# START OF Page

Coaching brings with it dynamic thinking constructs together with its own unique language, buzz words and vocabulary.

Learning the language is a great way to get acquainted with coaching, whether you’re about to coach or whether you’re preparing for your first chemistry meeting with your preferred coach. 

These definitions are my own with adaptations from Drs Skiffington and Zeus, (The Behavioral Coaching Institute) which I use most often in my work.

Authenticity: living an authentic life involves striving to determine life’s meaning, seeking purpose in life and living according to one’s own chosen values

Behavior: any measurable response of an individual, including anything the individual does, says or feels in response to external or internal events. 

Congruence: a state of being in which the individual is integrated, authentic, spontaneous and self-disclosing.

# END OF Page

- Required task 1 -
Do these statements agree with the coaching glossary above? (a) The definitions are partly adapted from Drs Skiffington and Zeus. (b) Behavior is defined as only what an individual says. (c) Congruence includes being self-disclosing. Answer yes or no for each, quoting the deciding words.

# START OF Source records

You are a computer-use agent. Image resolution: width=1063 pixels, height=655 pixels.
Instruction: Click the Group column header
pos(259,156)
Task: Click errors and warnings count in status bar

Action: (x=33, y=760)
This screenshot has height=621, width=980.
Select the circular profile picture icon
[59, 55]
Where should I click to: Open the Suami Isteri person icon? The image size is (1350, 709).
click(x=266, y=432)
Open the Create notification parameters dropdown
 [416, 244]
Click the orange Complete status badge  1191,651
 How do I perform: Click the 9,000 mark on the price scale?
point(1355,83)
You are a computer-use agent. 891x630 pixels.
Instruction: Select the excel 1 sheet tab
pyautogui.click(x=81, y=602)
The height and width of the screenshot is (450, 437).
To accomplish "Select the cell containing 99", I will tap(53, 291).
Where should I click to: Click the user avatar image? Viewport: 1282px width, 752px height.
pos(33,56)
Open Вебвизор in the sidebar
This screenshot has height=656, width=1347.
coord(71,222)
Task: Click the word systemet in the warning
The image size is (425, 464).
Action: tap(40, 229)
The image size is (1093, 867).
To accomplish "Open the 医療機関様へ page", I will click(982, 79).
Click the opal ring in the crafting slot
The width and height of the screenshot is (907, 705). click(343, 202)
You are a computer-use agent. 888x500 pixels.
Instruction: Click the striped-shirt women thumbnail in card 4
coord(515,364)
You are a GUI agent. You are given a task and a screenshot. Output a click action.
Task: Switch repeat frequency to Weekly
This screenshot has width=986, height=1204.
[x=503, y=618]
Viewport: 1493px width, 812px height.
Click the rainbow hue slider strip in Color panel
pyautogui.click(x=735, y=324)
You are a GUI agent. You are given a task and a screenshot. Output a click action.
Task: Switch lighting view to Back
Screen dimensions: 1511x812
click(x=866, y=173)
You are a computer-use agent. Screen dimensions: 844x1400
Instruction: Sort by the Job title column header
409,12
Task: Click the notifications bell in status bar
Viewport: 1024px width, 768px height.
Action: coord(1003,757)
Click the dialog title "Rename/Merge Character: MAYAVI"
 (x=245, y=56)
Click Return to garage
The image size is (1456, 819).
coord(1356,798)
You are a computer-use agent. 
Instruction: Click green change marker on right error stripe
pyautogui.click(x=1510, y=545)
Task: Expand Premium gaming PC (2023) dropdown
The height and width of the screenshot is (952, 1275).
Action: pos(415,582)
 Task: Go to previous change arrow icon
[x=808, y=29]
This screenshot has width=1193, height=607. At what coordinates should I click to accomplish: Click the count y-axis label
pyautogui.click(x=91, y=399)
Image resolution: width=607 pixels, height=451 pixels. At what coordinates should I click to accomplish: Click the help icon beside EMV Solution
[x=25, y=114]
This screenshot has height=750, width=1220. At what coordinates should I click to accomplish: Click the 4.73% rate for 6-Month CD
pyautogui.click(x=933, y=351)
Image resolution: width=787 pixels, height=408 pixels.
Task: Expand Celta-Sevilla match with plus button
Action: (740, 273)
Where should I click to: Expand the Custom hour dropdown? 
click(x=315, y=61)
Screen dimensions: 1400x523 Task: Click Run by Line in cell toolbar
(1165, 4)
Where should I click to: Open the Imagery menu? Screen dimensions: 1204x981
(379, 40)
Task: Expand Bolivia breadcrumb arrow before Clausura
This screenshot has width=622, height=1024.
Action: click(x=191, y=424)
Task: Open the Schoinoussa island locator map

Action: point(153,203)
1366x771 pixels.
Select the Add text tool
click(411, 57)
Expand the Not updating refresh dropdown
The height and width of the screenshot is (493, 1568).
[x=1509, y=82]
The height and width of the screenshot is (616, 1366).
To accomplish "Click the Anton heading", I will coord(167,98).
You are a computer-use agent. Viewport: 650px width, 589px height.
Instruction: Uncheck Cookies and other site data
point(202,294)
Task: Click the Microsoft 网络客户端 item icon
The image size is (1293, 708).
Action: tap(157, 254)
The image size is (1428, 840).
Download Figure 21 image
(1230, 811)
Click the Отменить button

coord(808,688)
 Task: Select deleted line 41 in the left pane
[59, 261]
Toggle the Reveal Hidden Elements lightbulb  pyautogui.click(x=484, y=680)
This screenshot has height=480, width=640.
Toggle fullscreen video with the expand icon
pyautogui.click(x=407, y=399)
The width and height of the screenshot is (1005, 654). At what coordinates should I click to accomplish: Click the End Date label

# END OF Source records

- Required task 2 -
Can you output everything in the rows from the line containing "You are a computer-use agent. Viewport: 650px" down to the last line of the rows as a Markdown table? Use the columns No. and Line, and skip blank lines.

- Exercise solution 1 -
(a) Yes: "These definitions are my own with adaptations from Drs Skiffington and Zeus"
(b) No: "including anything the individual does, says or feels"
(c) Yes: "integrated, authentic, spontaneous and self-disclosing"

- Exercise solution 2 -
| No. | Line |
|---|---|
| 1 | You are a computer-use agent. Viewport: 650px width, 589px height. |
| 2 | Instruction: Uncheck Cookies and other site data |
| 3 | point(202,294) |
| 4 | Task: Click the Microsoft 网络客户端 item icon |
| 5 | The image size is (1293, 708). |
| 6 | Action: tap(157, 254) |
| 7 | The image size is (1428, 840). |
| 8 | Download Figure 21 image |
| 9 | (1230, 811) |
| 10 | Click the Отменить button |
| 11 | coord(808,688) |
| 12 |  Task: Select deleted line 41 in the left pane |
| 13 | [59, 261] |
| 14 | Toggle the Reveal Hidden Elements lightbulb  pyautogui.click(x=484, y=680) |
| 15 | This screenshot has height=480, width=640. |
| 16 | Toggle fullscreen video with the expand icon |
| 17 | pyautogui.click(x=407, y=399) |
| 18 | The width and height of the screenshot is (1005, 654). At what coordinates should I click to accomplish: Click the End Date label |